- _Work request_
Across the listing below, how many lines include the word "Collapse"? The answer is that number, with nothing added.

- _Given records_
-.-.-

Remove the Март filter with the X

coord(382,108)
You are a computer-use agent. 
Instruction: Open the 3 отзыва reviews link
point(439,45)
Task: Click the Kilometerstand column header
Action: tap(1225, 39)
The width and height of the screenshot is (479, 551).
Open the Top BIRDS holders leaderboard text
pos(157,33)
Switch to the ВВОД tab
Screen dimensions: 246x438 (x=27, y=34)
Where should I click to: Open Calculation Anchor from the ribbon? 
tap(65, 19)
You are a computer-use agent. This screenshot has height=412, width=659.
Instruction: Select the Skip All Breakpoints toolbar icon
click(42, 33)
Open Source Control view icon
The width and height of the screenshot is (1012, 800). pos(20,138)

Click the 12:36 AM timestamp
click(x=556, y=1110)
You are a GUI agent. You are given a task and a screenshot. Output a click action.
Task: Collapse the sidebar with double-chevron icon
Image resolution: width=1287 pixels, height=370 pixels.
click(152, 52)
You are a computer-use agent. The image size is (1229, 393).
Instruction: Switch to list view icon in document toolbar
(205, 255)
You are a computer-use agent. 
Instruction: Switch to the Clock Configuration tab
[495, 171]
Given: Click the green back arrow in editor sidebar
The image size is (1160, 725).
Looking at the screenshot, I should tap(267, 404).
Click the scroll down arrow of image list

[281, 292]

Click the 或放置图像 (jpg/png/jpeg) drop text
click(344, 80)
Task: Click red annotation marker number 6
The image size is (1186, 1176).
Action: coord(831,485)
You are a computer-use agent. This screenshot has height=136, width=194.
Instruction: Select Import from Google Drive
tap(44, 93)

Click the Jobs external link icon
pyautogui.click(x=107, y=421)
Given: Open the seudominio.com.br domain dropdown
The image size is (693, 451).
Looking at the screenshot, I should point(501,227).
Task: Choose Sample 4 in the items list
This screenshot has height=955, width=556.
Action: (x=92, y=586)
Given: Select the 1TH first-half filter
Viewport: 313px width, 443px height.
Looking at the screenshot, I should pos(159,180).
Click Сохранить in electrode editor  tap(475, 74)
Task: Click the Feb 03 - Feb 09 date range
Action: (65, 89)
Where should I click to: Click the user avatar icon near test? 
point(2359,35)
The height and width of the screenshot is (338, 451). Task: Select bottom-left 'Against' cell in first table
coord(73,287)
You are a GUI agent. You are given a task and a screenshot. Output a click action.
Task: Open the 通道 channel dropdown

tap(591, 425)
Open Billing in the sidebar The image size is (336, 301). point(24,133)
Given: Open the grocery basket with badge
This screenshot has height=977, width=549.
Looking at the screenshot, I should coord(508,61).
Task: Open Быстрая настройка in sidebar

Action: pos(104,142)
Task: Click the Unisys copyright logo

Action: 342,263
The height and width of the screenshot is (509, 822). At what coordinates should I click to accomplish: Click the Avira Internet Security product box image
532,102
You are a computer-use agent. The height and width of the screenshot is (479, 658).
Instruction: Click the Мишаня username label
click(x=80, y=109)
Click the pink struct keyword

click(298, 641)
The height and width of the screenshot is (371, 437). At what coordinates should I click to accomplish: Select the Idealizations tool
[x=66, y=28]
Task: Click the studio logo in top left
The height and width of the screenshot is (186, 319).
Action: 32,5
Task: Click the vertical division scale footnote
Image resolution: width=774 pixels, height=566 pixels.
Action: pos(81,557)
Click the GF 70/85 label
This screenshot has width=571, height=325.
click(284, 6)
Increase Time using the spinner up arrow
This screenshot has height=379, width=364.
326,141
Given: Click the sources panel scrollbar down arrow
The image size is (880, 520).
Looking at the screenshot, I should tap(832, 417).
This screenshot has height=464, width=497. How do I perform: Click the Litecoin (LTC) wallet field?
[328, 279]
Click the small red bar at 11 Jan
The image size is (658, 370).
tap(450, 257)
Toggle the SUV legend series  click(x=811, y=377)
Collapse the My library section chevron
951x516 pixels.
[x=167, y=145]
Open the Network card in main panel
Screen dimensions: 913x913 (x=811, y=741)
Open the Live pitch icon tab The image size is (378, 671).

-.-.-

- _Result for this task_
2